Nunca dudemos del gran amor que Cristo nos tiene, pues este no se demuestra con palabras vacías, sino con hechos concretos y eternos. Se manifestó con cada gota de sangre que descendía de su cuerpo en la cruz, con los clavos que atravesaron sus manos, con la lanza que perforó su costado, con los insultos y desprecios hacia su persona, con cada bofetada que recibió y con el abandono de un trono poderoso y de riquezas celestiales para venir a esta tierra marcada por el pecado. Todo esto lo hizo para salvarnos, para redimirnos y mostrarnos un amor que sobrepasa todo entendimiento.

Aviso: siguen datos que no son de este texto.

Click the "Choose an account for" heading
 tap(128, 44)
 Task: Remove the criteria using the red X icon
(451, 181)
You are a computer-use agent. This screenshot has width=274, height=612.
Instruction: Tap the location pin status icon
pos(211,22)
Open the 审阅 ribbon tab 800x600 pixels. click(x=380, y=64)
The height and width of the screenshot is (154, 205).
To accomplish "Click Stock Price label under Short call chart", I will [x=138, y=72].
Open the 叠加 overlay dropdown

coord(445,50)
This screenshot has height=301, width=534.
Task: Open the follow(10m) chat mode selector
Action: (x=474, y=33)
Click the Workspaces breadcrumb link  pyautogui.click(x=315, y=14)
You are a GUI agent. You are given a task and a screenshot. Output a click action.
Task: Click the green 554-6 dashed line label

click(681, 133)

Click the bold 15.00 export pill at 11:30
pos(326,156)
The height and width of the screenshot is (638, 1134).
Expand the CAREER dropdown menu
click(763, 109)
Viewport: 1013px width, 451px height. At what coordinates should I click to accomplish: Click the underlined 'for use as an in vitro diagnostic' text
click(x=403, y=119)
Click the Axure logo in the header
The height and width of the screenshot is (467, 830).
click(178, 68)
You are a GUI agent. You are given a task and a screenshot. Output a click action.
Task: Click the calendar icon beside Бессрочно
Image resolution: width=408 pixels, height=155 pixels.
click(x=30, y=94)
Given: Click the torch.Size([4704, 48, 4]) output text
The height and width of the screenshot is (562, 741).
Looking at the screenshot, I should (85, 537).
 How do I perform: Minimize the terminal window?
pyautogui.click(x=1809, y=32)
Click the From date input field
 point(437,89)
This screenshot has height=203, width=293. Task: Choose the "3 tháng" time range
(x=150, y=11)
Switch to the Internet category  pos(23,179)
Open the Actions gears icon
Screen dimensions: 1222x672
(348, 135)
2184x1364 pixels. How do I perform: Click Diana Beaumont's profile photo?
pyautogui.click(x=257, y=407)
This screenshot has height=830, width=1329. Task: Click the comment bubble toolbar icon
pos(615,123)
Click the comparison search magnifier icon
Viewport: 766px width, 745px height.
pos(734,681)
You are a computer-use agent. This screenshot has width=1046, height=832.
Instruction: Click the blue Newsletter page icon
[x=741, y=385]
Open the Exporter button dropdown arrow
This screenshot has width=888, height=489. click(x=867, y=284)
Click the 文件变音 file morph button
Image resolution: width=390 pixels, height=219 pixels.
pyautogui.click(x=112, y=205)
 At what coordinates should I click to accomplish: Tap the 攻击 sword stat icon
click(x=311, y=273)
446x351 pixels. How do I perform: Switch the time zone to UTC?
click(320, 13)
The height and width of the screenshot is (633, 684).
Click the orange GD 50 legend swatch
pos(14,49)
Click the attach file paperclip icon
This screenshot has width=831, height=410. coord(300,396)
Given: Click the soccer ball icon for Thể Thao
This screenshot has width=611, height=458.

Hay un himno que expresa parte de este amor y dice: «Oh qué amor, inmenso amor, inagotable, que no tiene fin, que aun sufriendo y agotado, despreciado y al morir, rescataste multitudes y a mí». Estas palabras son un intento humano de describir lo indescriptible, porque el amor de Cristo no tiene medida. Su amor no es condicionado, no depende de lo que nosotros hagamos o dejemos de hacer, sino que fluye de su misma naturaleza. En la cruz, Cristo nos libró de la muerte eterna y del poder del pecado, y ese es el mayor regalo que se nos ha entregado en toda la historia de la humanidad.
Muchas personas en la actualidad viven esperando un milagro del cielo. Desean sanidades, provisiones, soluciones rápidas a sus problemas, y aunque pedir estas cosas no está mal, debemos recordar que el milagro más grande ya fue realizado hace más de dos mil años cuando Cristo entregó su vida por los pecadores. En ese acto único y supremo de amor se nos abrió la puerta a la vida eterna, y ninguna bendición terrenal se compara con el regalo de la salvación.
Cristo, en su infinita bondad, quiso dejar palabras de consuelo para sus discípulos y también para nosotros. Él sabía que vendrían tiempos de tribulación y que sus seguidores enfrentarían dudas y temores, por eso les dijo:
1 No se turbe vuestro corazón; creéis en Dios, creed también en mí.
2 En la casa de mi Padre muchas moradas hay; si así no fuera, yo os lo hubiera dicho; voy, pues, a preparar lugar para vosotros.
3 Y si me fuere y os preparare lugar, vendré otra vez, y os tomaré a mí mismo, para que donde yo estoy, vosotros también estéis.
Juan 14:1-3
Estas palabras son una garantía de amor y de fidelidad. Cristo nos asegura que nuestra fe no es en vano, que nuestra esperanza no está puesta en algo pasajero, sino en una promesa eterna. Él mismo ha ido a preparar lugar para nosotros, y no se trata de cualquier lugar, sino del mejor lugar, la morada celestial en la presencia de Dios. La vida cristiana no termina en la cruz, sino que nos proyecta hacia la gloria eterna.
El amor de Cristo no solo se demostró en el pasado en el Calvario, sino que también se manifiesta en el presente. Cada día somos sostenidos por su gracia, cada mañana experimentamos su misericordia renovada, y cada instante vivimos bajo su cuidado. Y lo mejor de todo es que tenemos la certeza de que en el futuro veremos su rostro y estaremos con Él por toda la eternidad. Esta es la esperanza que nos da fuerza para seguir adelante, incluso en medio de las dificultades.
Por eso, demos gloria día tras día a nuestro glorioso Salvador por hacernos partícipes de su inmerecida gracia. Recordemos siempre sus palabras: «No se turbe vuestro corazón; creéis en Dios, creed también en mí». No importa cuán oscura parezca la noche, el amor de Cristo es más fuerte que cualquier sombra. Aferrémonos a esta promesa y vivamos agradecidos, seguros de que nada ni nadie podrá separarnos del amor de Dios que es en Cristo Jesús Señor nuestro.